Many might agree that this is real news, especially in SoCal where OSI Systems is based and where its security firm Rapiscan is well known, providing security for, among other things, the Port of Los Angeles. It seems like the kind of reporting that’s hard to come by in this era of newsroom cutbacks and Trump-obsessed 24/7 analysis. It is also worth noting that, despite extensive coverage in the stock-watchdog mediascape, the story has still received little attention from “mainstream” business reporters.
There’s just one issue. The reporting did not come from journalists.
Instead, it came from a “short seller” firm, which means the reporters presumably had a very direct financial interest in negative reporting driving the stock value down. Short sellers make money by, in effect, borrowing shares in a company and selling them. They make money if they “repay” the shares at a lower cost than that initial loan, so clearly they have a direct financial interest in negative news about the targeted company. A New York Times story described the practice, and the Wild West world of activists investing here.
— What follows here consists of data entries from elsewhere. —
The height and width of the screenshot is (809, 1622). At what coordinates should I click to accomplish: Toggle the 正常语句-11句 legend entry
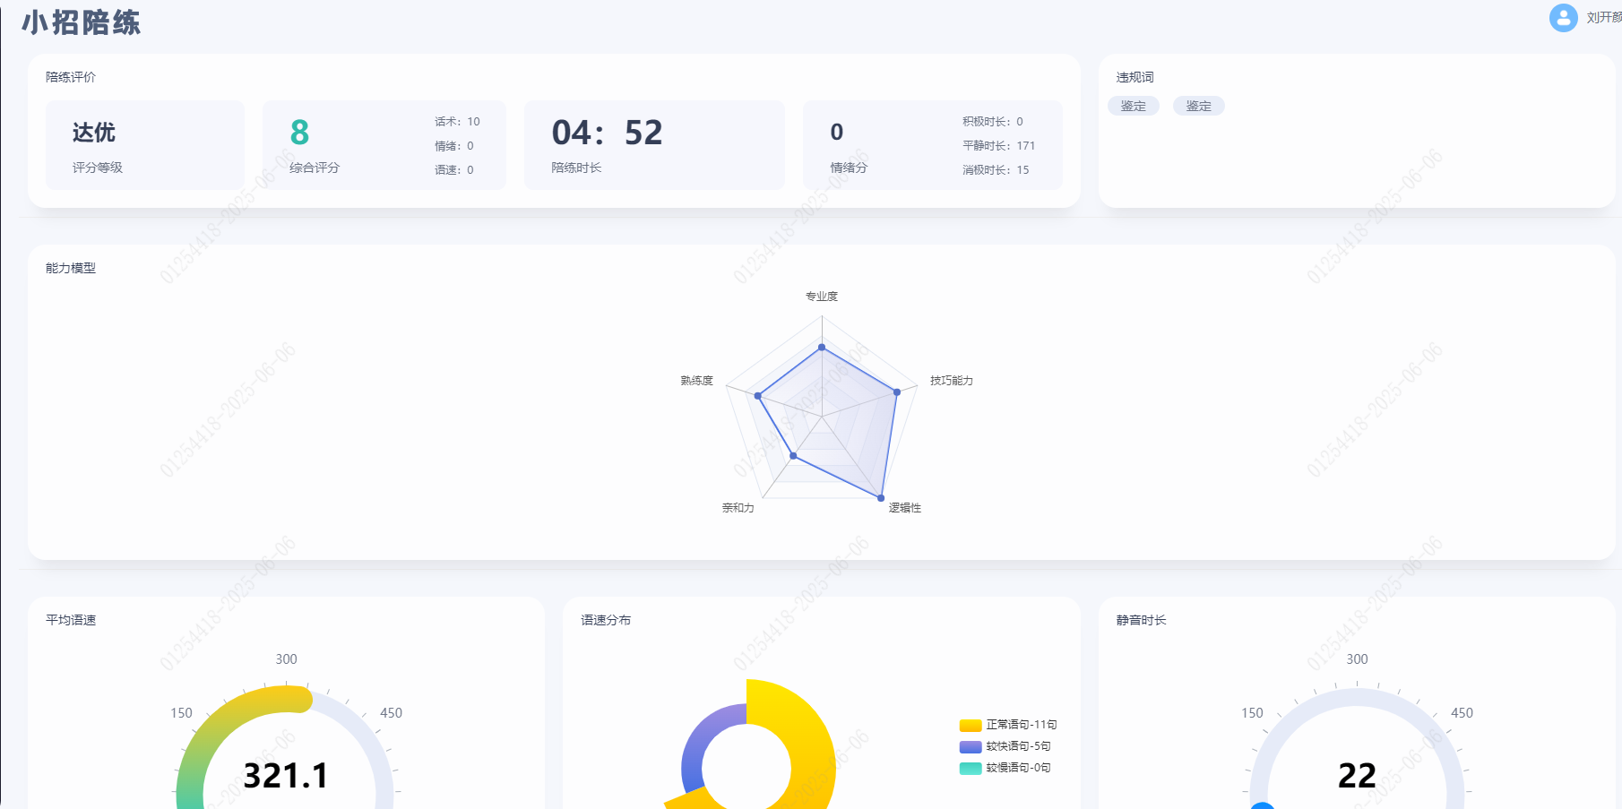pos(1008,725)
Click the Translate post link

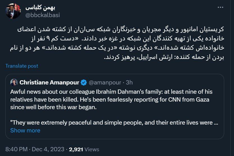pos(22,66)
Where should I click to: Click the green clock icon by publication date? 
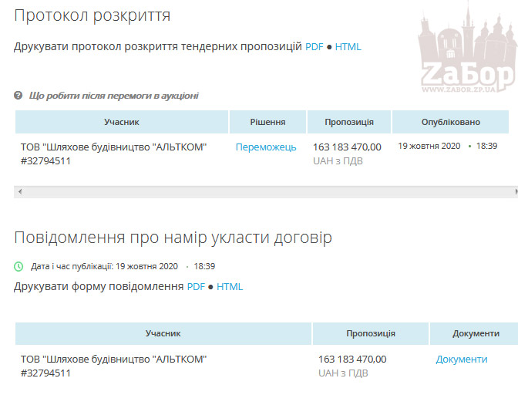19,266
The Times magazine has reported on “activist investors” and their reporting campaigns, including that “… from 2006 to the 2015, the number of activist short campaigns rose by 1,300 percent, to 1.289. In the past three years [before 2007] the number of activist short-sellers working globally has nearly doubled, to 72 from 39…”
The reporting about OSI/Rapiscan came from just such an activist investor firm called Muddy Waters Research (or MWR – the name comes not from the father of Chicago blues but from the Chinese proverb about muddy water making it easier to catch fish). Muddy Waters is one of the better known American short-sellers and Carson Block, its founder, is a frequent cable news guest who rose to prominence, in large part, with a series of shorts involving shady practices by a few Chinese companies.
The MWR website is not shy about denouncing Wall Street, saying on its website that it “… peels back the layers, often built up by seemingly respected but sycophantic law firms, auditors, and venal managements.”
The SeekingAlpha stock-watcher website was among those noticing that the OSI/Rapiscan story had another staple of a news story: the non-denial denial. It reported that “… Not surprisingly, when Block’s revelations became public on December 6, 2017, OSI responded by calling the allegations ‘misleading’ and said the contracts in Albania and Mexico ‘were the result of public tenders’… the press release also stated how effective the contracts have performed. However, they did not categorically deny the charges.”
The story goes on, but the core reporting remains that original Muddy Waters investigation.
The Motley Fool stock website is among those following the saga, reporting that the Muddy Waters investigation “… launched serious accusations against the company, which the U.S. government is now taking seriously.” If OSI Systems did indeed use bribes to win those contracts, it could have “an enormous impact on OSIS’s profits… because of that risk, investors should avoid this stock until it’s cleared of all wrongdoing, because there could be significantly more downside ahead if it’s not.”
You have to wonder if, at a time when President Trump is promising fewer regulators and investigative news reporting is on the wane, this longstanding practice might become even more mainstream in its own right. The Law360 news website, a division of the very credible LexisNexis firm, covered the OSI/Rapiscan federal investigation revelation and referred to the Muddy Waters report as “a tip” to law enforcement.
Maybe what we’re seeing, at least in this case, is that the sort of point-of-view reporting we’ve grown accustomed to with Mother Jones magazine or Rolling Stone or even The Daily Caller is shifting into very direct reporting on the Wall Street environment. Reporting with direct financial gain is going to take some getting used to, but it seems like a clear trend. So, is a clearly disclosed financial interest all that far removed from other interests?
That remains to be seen, but I did notice a sign that “activist reporting” is starting to be treated as, at least, quasi-journalism. It’s one of the more reliable indications: They’re banning it in China.